Academic

Evaluating Prompt Engineering Techniques for RAG in Small Language Models: A Multi-Hop QA Approach

arXiv:2602.13890v1 Announce Type: new Abstract: Retrieval Augmented Generation (RAG) is a powerful approach for enhancing the factual grounding of language models by integrating external knowledge. While widely studied for large language models, the optimization of RAG for Small Language Models (SLMs) remains a critical research gap, particularly in complex, multi-hop question-answering tasks that require sophisticated reasoning. In these systems, prompt template design is a crucial yet under-explored factor influencing performance. This paper presents a large-scale empirical study to investigate this factor, evaluating 24 different prompt templates on the HotpotQA dataset. The set includes a standard RAG prompt, nine well-formed techniques from the literature, and 14 novel hybrid variants, all tested on two prominent SLMs: Qwen2.5-3B Instruct and Gemma3-4B-It. Our findings, based on a test set of 18720 instances, reveal significant performance gains of up to 83% on Qwen2.5 and 84.5%

arXiv:2602.13890v1 Announce Type: new Abstract: Retrieval Augmented Generation (RAG) is a powerful approach for enhancing the factual grounding of language models by integrating external knowledge. While widely studied for large language models, the optimization of RAG for Small Language Models (SLMs) remains a critical research gap, particularly in complex, multi-hop question-answering tasks that require sophisticated reasoning. In these systems, prompt template design is a crucial yet under-explored factor influencing performance.
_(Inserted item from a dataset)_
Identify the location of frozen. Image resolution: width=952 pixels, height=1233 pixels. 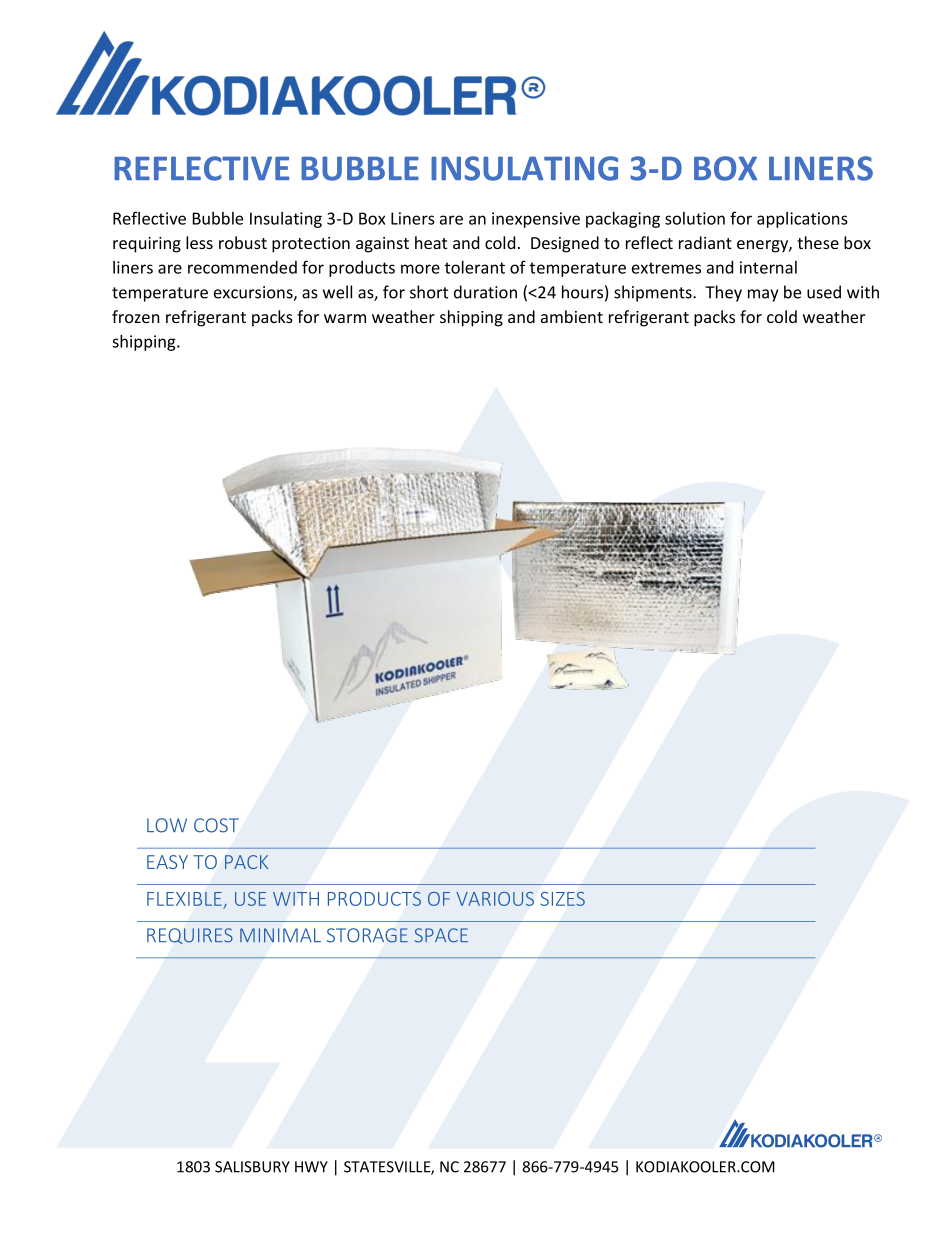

This paper presents a large-scale empirical study to investigate this factor, evaluating 24 different prompt templates on the HotpotQA dataset. The set includes a standard RAG prompt, nine well-formed techniques from the literature, and 14 novel hybrid variants, all tested on two prominent SLMs: Qwen2.5-3B Instruct and Gemma3-4B-It. Our findings, based on a test set of 18720 instances, reveal significant performance gains of up to 83% on Qwen2.5 and 84.5% on Gemma3-4B-It, yielding an improvement of up to 6% for both models compared to the Standard RAG prompt. This research also offers concrete analysis and actionable recommendations for designing effective and efficient prompts for SLM-based RAG systems, practically for deployment in resource-constrained environments.

Executive Summary

The article 'Evaluating Prompt Engineering Techniques for RAG in Small Language Models: A Multi-Hop QA Approach' investigates the optimization of Retrieval Augmented Generation (RAG) for Small Language Models (SLMs) in complex, multi-hop question-answering tasks. The study evaluates 24 different prompt templates, including standard RAG prompts, well-formed techniques from the literature, and novel hybrid variants, on two SLMs: Qwen2.5-3B Instruct and Gemma3-4B-It. The findings reveal significant performance gains of up to 83% on Qwen2.5 and 84.5% on Gemma3-4B-It, with improvements of up to 6% compared to the Standard RAG prompt. The research provides actionable recommendations for designing effective prompts for SLM-based RAG systems, particularly in resource-constrained environments.

Key Points

  • The study focuses on optimizing RAG for Small Language Models (SLMs) in multi-hop question-answering tasks.
  • 24 different prompt templates were evaluated, including standard RAG prompts, literature-based techniques, and novel hybrid variants.
  • Significant performance gains were observed, with improvements of up to 6% compared to the Standard RAG prompt.
  • The research offers concrete analysis and actionable recommendations for designing effective prompts for SLM-based RAG systems.

Merits

Comprehensive Evaluation

The study conducts a large-scale empirical evaluation of 24 different prompt templates, providing a thorough analysis of their effectiveness in enhancing the performance of SLMs in multi-hop question-answering tasks.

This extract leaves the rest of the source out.